Pulmatrix Antifungal Drug Candidate Receives a Second “Qualified Infectious Disease Product” (QIDP) Designation from the FDA
Pulmatrix, Inc. (NASDAQ: PULM), a clinical stage biopharmaceutical company developing innovative inhaled therapies to address serious pulmonary diseases, today announced that its drug candidate for treating fungal infections in the lungs, Pulmazole (PUR1900), has been designated as a “Qualified Infectious Disease Product” (QIDP) in a second indication by the U.S. Food & Drug Administration.
Under the QIDP program, which is designed to speed the development of novel drugs against important pathogens, Pulmatrix will receive five years of additional market exclusivity for Pulmazole (PUR1900). Pulmatrix had previously received QIDP status as well as orphan drug designation from the FDA for Pulmazole (PUR1900) to treat fungal infections in the airways of patients with cystic fibrosis, a rare genetic disease estimated to affect 75,000-100,000 patients worldwide. This new QIDP status expands the eligible ABPA population to include asthmatic patients; 1.5% of adult asthmatics suffer from ABPA.
In its letter to Pulmatrix, the FDA wrote: “We have reviewed your request and conclude that it meets the criteria for QIDP. Therefore we are designating your Itraconazole Inhalation Powder (PUR1900) product for inhalation use as a QIDP for…treatment of pulmonary Aspergillus infections in patients with allergic bronchopulmonary aspergillosis (ABPA).”
“This second QIDP designation is a significant boost to our efforts to make this drug available as quickly as possible to severe asthma patients suffering from fungal lung infections,” said Pulmatrix CEO Robert Clarke, PhD. “It will give us the benefit of an expedited regulatory review and significantly expands the potential population we can treat with our Pulmazole product. This designation provides Pulmazole with 5 years of market exclusivity for treatment of fungal lung infections in these patients with ABPA.”
Currently, many asthma patients experience allergic reactions when their lungs become infected with a fungus called Aspergillus. Doctors now try to treat those infections with oral drugs such as corticosteroids and antifungal agents like itraconazole. Oral antifungals have been shown to provide benefit in treating ABPA in asthma patients but are limited by tolerability, safety, and drug-drug interaction concerns based on the dosing profile. Typically these agents require very high oral doses to get enough of the drug to the lungs through the bloodstream to fight the fungus, leading to the safety and tolerability concerns.

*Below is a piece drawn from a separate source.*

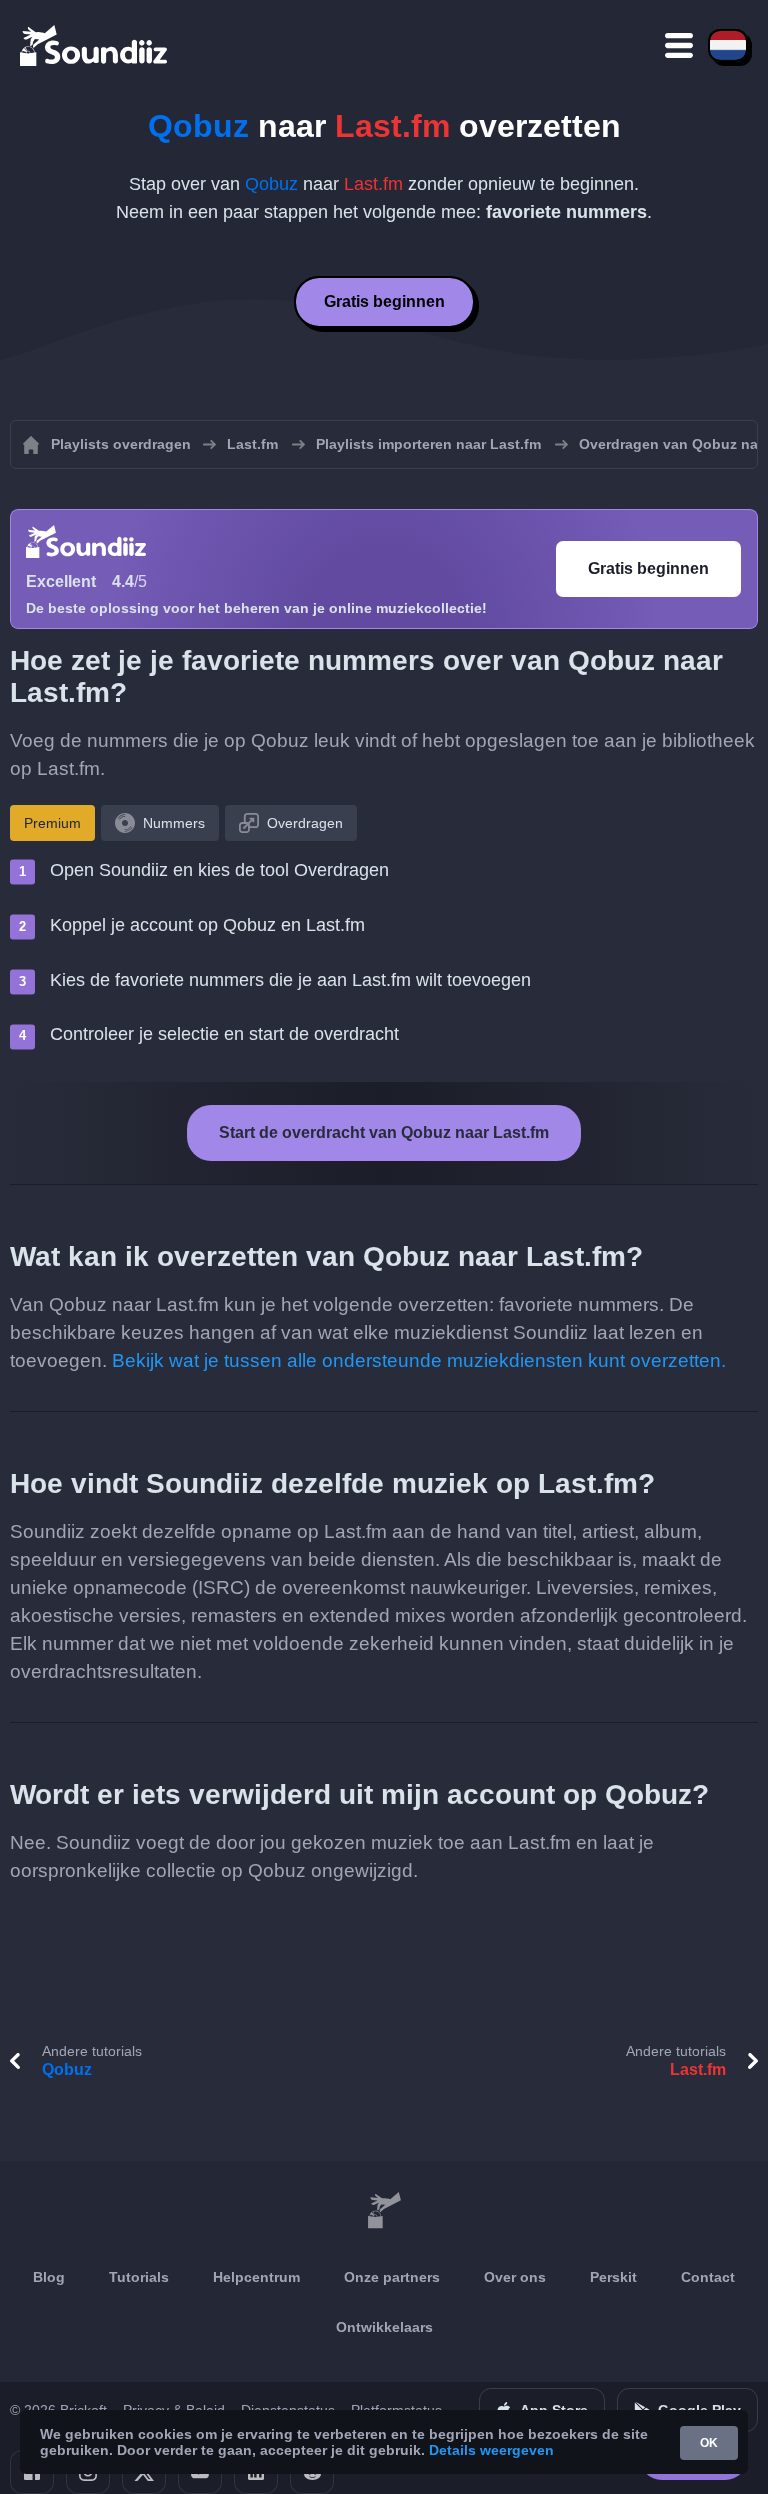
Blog (49, 2277)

Pulmatrix’s goal is to solve this problem by combining itraconazole with its innovative dry powder iSPERSETM technology. The combination of iSPERSETM and itraconazole makes it possible for patients to inhale the drug into their lungs, to the site of infection, where it’s needed while reducing the amount of drug that gets into the systemic circulation which drive the safety and tolerability concerns.
“By delivering the drug directly to the lungs, we should be able to fight the infection far more effectively than the oral drug can, with far fewer side effects and reduced drug-drug interaction concerns,” explained Pulmatrix’s Chief Scientific Officer, David L. Hava, PhD. “That should bring great benefits to patients.”
Pulmatrix is a clinical stage biopharmaceutical company developing innovative inhaled therapies to address serious pulmonary disease using its patented iSPERSE™ technology. The Company’s proprietary product pipeline is focused on advancing treatments for rare diseases, including Pulmazole (PUR1900), an inhaled anti-fungal for patients with severe asthma and cystic fibrosis (CF), and PUR1800, a narrow spectrum kinase inhibitor for patients with COPD. In addition, Pulmatrix is pursuing opportunities in major pulmonary diseases through collaborations, including PUR0200, a branded generic in clinical development for COPD. Pulmatrix’s product candidates are based on iSPERSE™, its proprietary dry powder delivery platform, which seeks to improve therapeutic delivery to the lungs by maximizing local concentrations and reducing systemic side effects to improve patient outcomes.